Friday, August 15, 2003

Why the big power outage in the Northeast yesterday and today? You'll read upteen thousand stories about the complex facts of power generation, distribution and consumption over the next week or so. Make sure you keep all this in its political-economic context.
The country's halting moves toward electricity deregulation over the past decade have dramatically increased the volume of power flowing on the grids.

But the transmission towers themselves remain the stepchildren of the nation's energy infrastructure. People don't want them in their back yards or on their farms. Energy companies aren't interested in building them. And while the system is linked together with advanced computer systems, much of the equipment that opens and closes connections around the nation's three major grids is 1950s vintage, officials said.

"We're a superpower with a Third World grid," New Mexico Gov.
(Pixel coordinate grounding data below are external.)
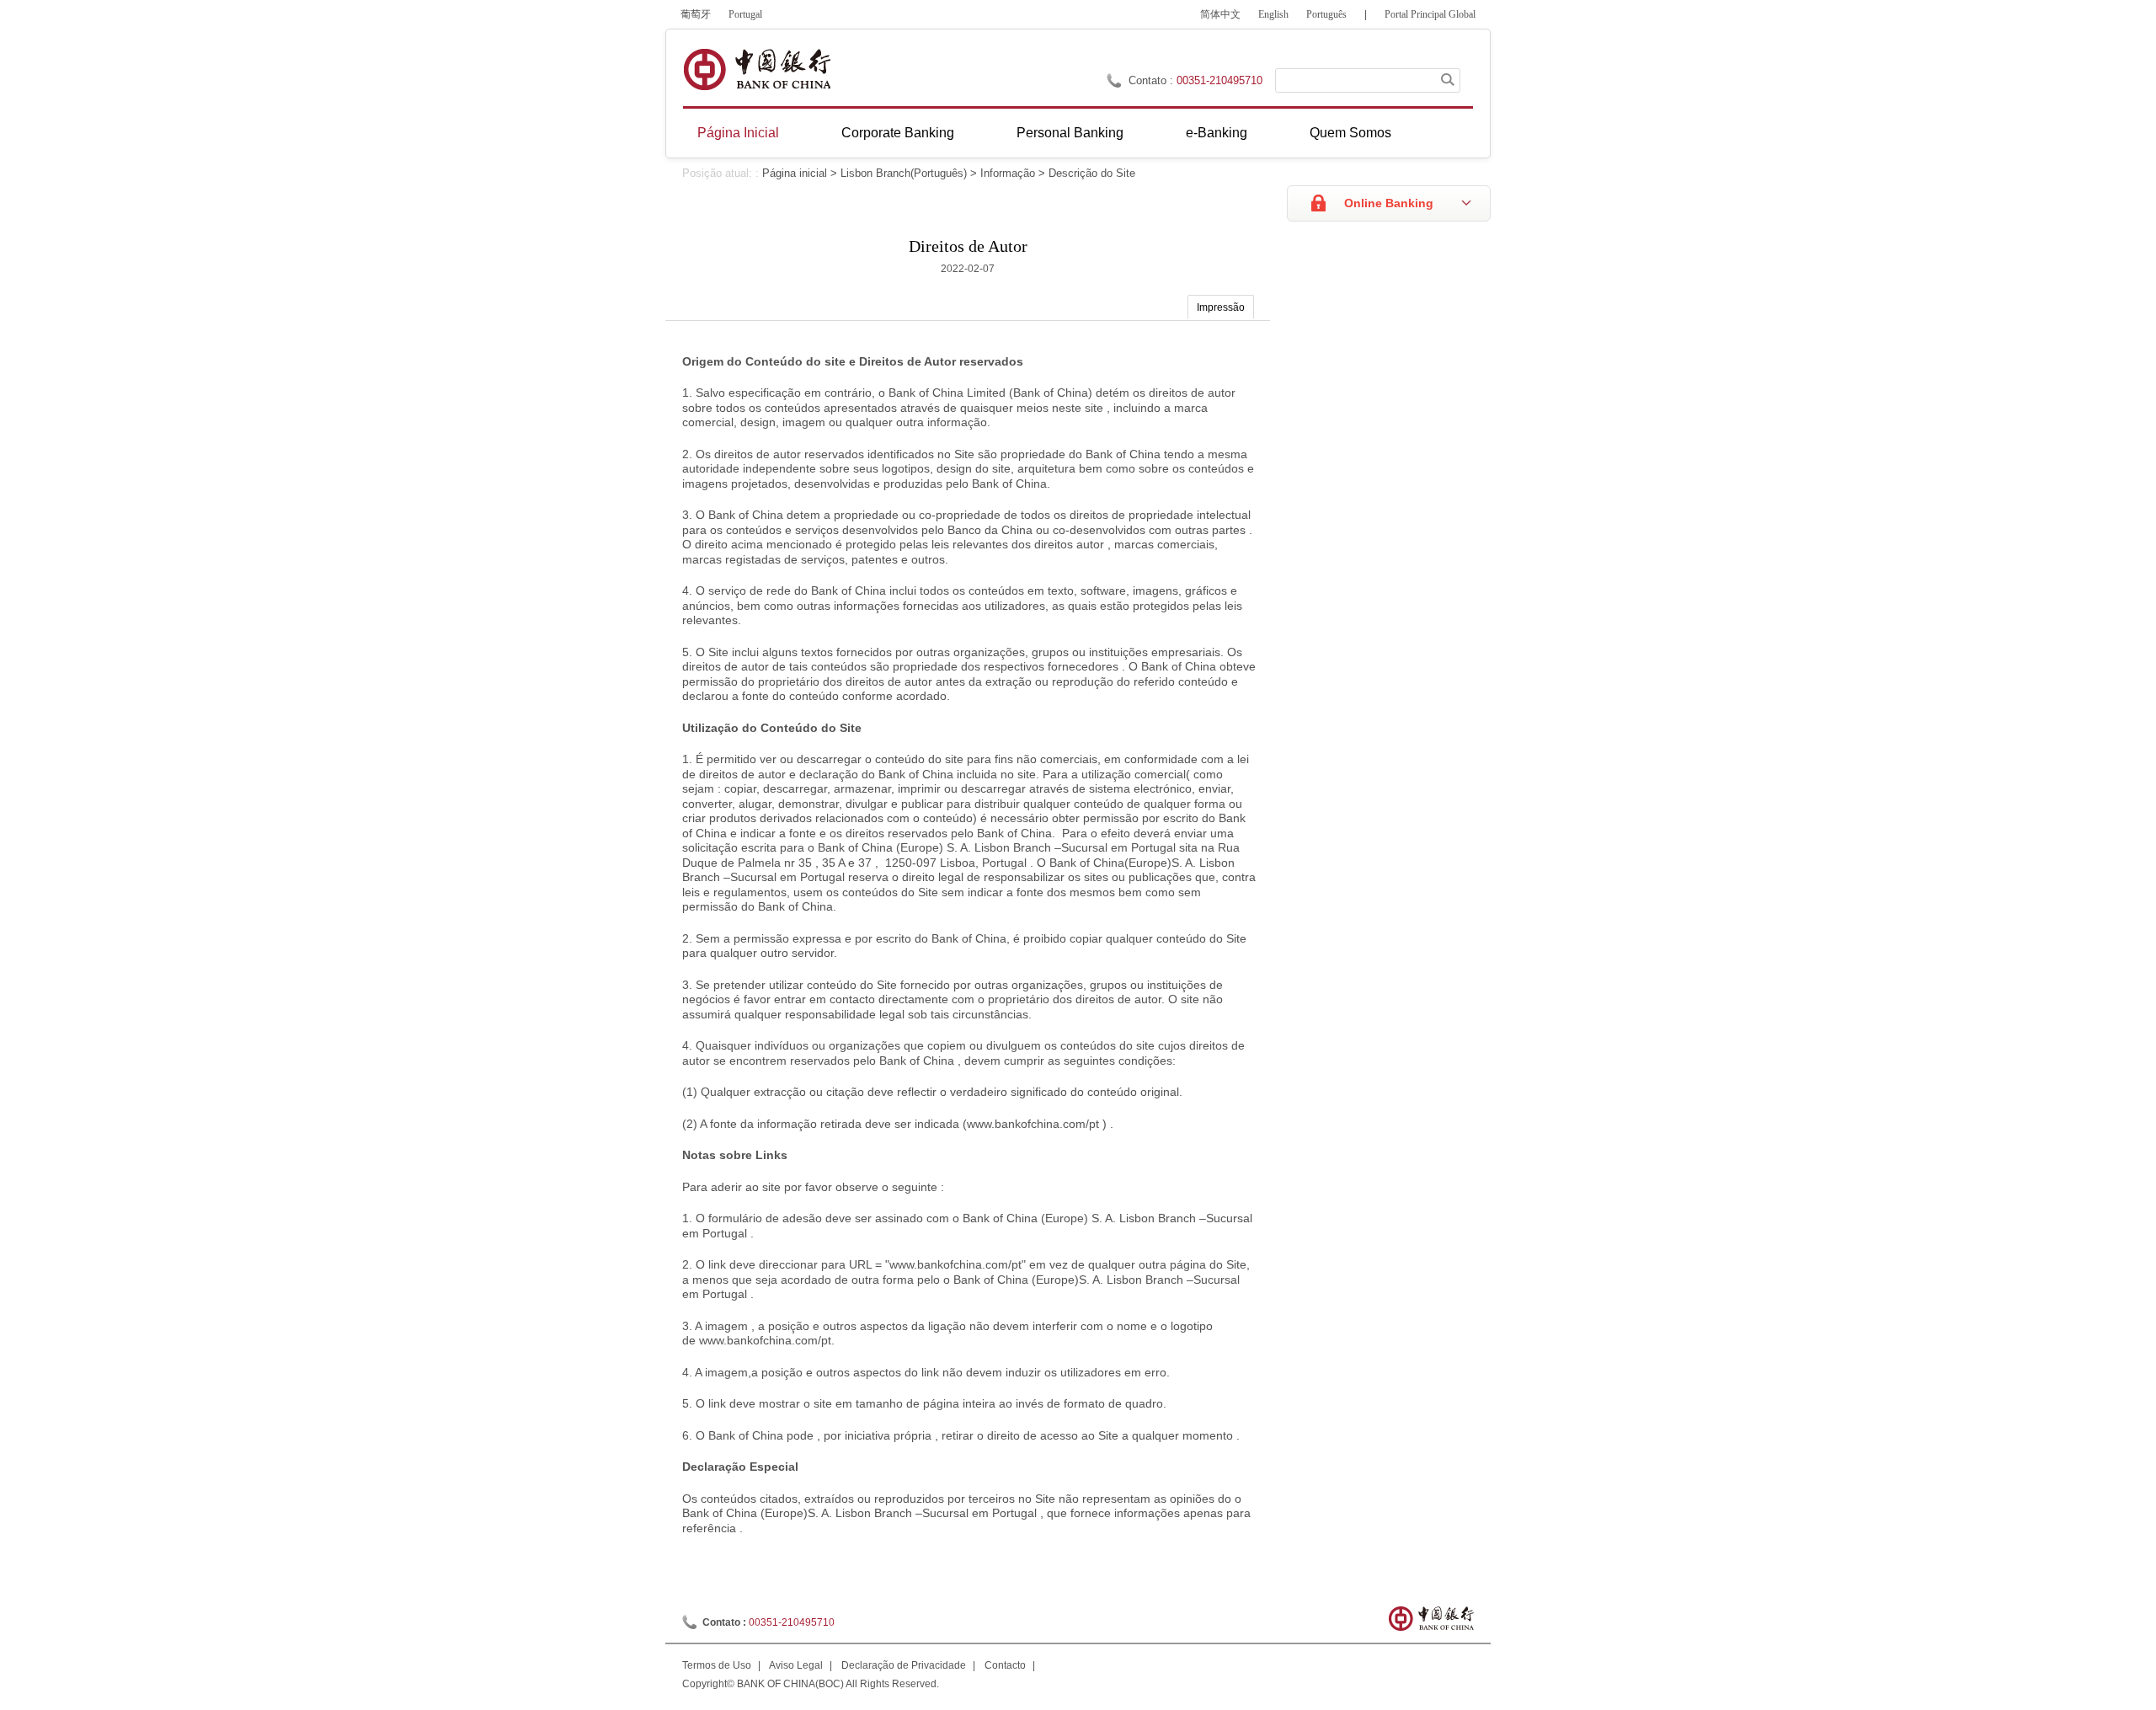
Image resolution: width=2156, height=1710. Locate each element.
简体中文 (1220, 14)
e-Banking (1216, 133)
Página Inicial (738, 133)
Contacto (1005, 1665)
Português (1326, 14)
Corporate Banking (897, 133)
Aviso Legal (796, 1665)
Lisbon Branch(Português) (904, 173)
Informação (1007, 173)
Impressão (1221, 307)
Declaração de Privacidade (903, 1665)
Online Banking (1388, 203)
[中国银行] (756, 69)
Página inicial (794, 173)
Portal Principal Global (1430, 14)
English (1273, 14)
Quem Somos (1350, 133)
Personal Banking (1070, 133)
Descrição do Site (1092, 173)
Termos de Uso (716, 1665)
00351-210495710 (1219, 80)
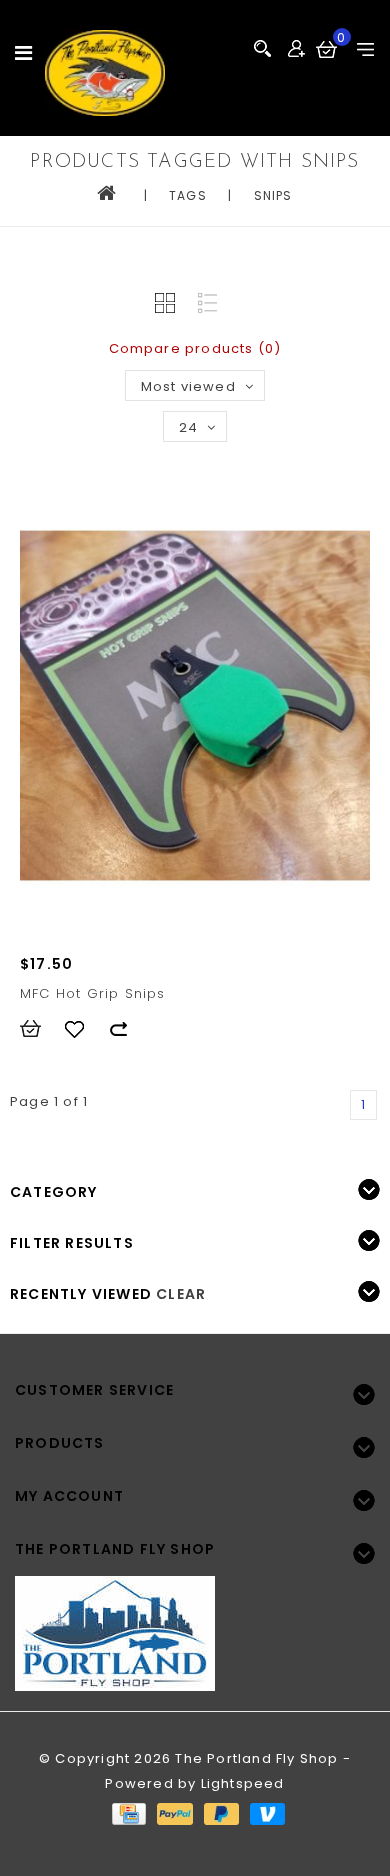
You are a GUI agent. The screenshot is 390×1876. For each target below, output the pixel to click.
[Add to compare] (128, 1029)
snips (273, 195)
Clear (181, 1294)
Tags (188, 195)
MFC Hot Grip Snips (93, 993)
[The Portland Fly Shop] (105, 73)
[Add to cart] (40, 1029)
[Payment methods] (128, 1813)
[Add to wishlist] (84, 1029)
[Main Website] (195, 1622)
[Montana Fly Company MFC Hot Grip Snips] (195, 705)
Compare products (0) (195, 348)
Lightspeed (243, 1783)
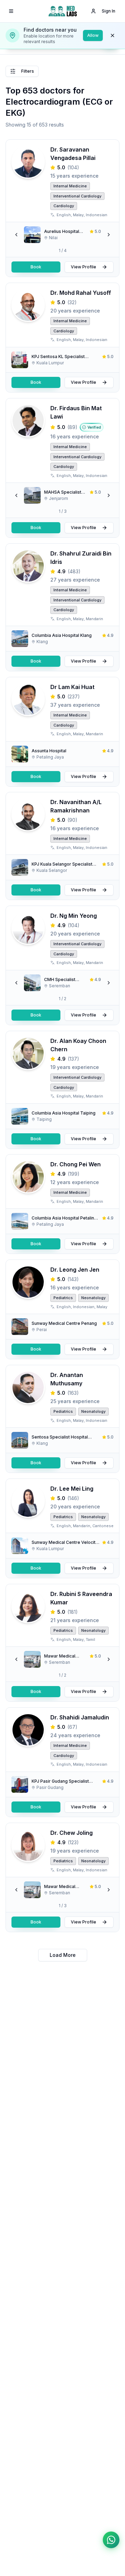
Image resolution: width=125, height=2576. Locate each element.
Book (36, 266)
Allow (93, 35)
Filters (27, 71)
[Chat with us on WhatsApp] (111, 2540)
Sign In (108, 11)
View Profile (83, 266)
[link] (62, 234)
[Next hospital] (109, 235)
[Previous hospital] (16, 235)
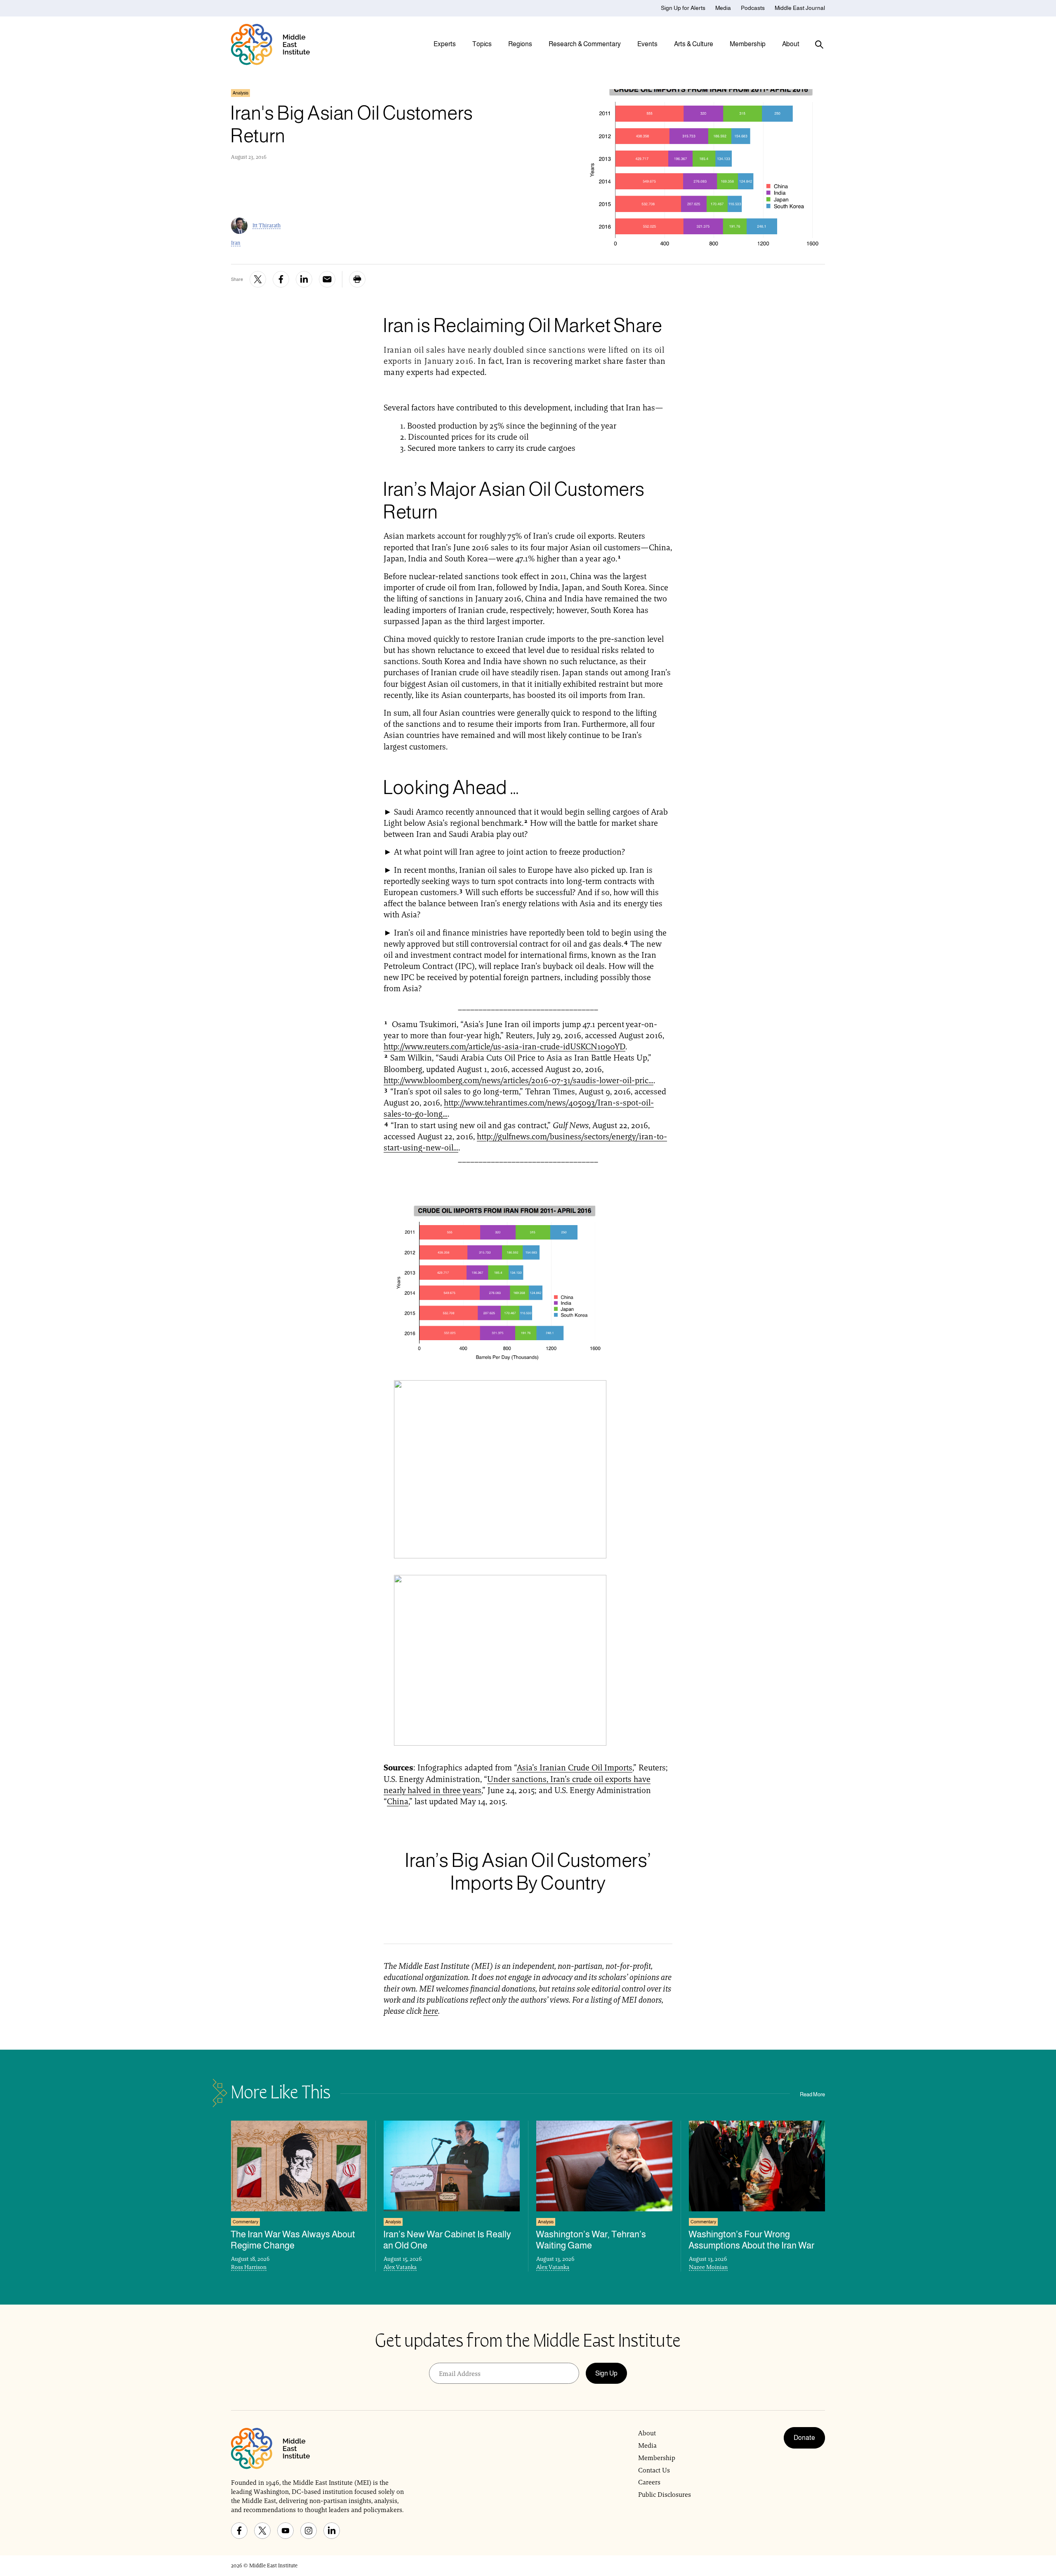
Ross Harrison (248, 2267)
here (430, 2011)
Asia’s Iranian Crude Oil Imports (574, 1767)
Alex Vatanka (400, 2267)
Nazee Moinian (708, 2267)
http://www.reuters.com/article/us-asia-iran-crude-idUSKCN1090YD (504, 1046)
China (397, 1801)
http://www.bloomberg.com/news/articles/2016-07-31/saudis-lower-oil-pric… (518, 1080)
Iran (235, 243)
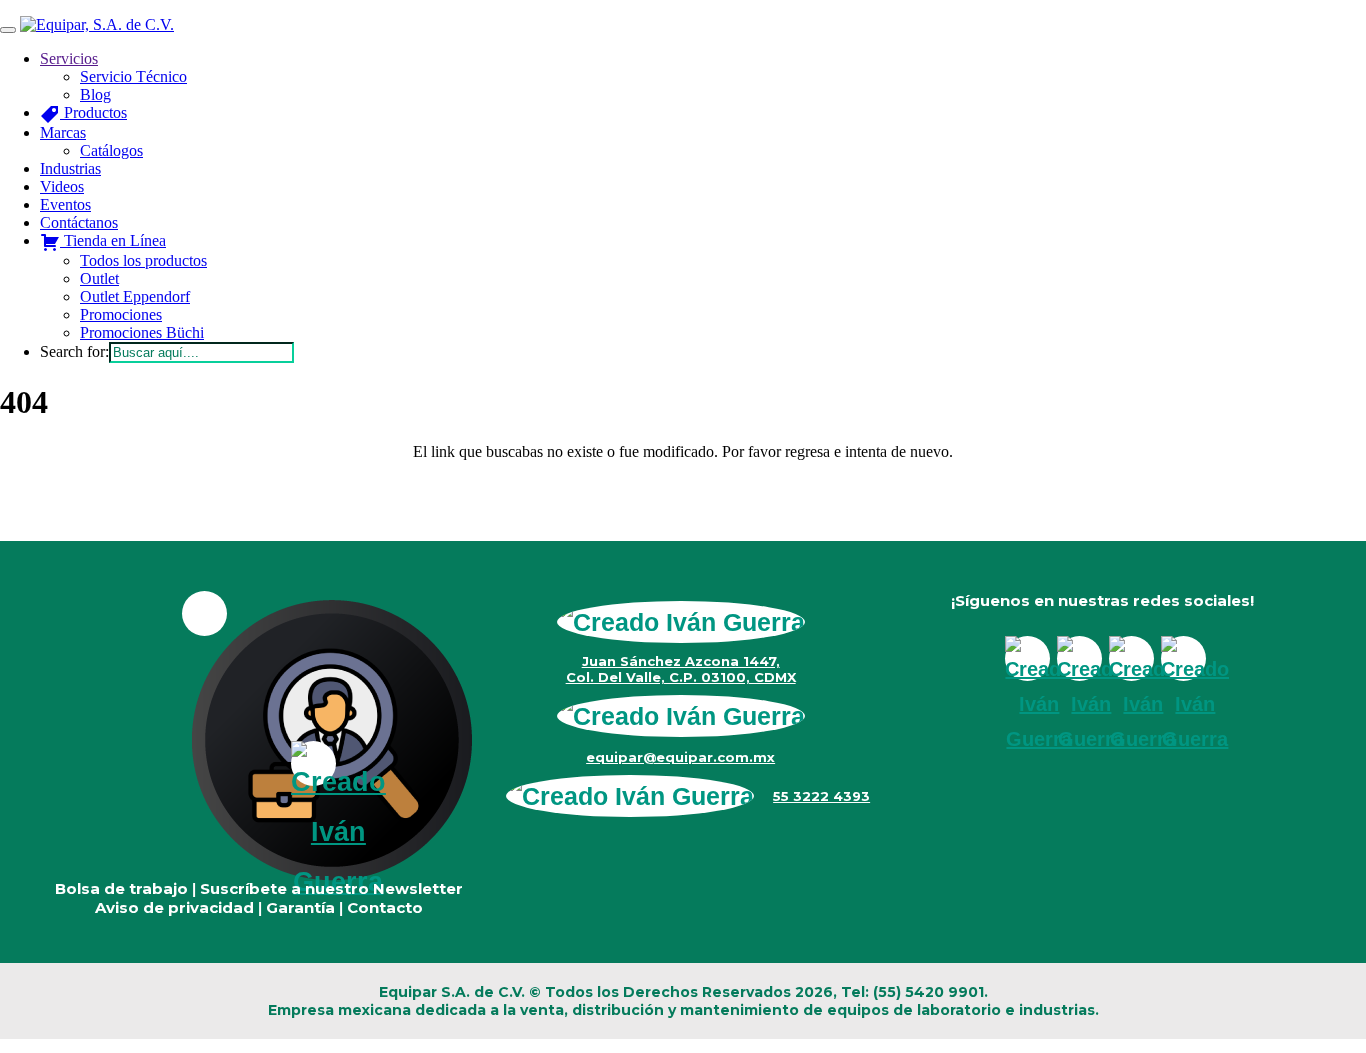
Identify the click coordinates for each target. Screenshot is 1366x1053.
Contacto (385, 907)
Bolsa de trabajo (121, 888)
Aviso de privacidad (174, 907)
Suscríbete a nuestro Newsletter (331, 888)
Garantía (300, 907)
Bill Richardson, a former energy secretary, said yesterday.

Cook's organization, the North American Electric Reliability Council warned last year, "The nation is at . . . a crisis stage with respect to reliability of transmission grids." It calculated that $56 billion was needed to upgrade the nation's grids, but only $35 billion was likely to be invested. . . .

The Electric Power Research Institute in Palo Alto, Calif., estimated that while power demand has shot up 30 percent in the past 10 years, transmission capacity has increased by just 15 percent. . . .

As deregulation flourished, investment dwindled in transmission lines, whose profits are limited by regulation.
So as the Enrons of the world were speculating on the newly deregulated utility system in the 1990s, they poured money into places where a quick buck could be turned -- energy trading, as it turned out. Don't forget the booming stock market either, which drained capital away from boring things like electricity transmission lines and fed it into exciting ventures like eToys and instead.

When you leave the essentials up to capital, prepare to either get taken to the cleaners or burned.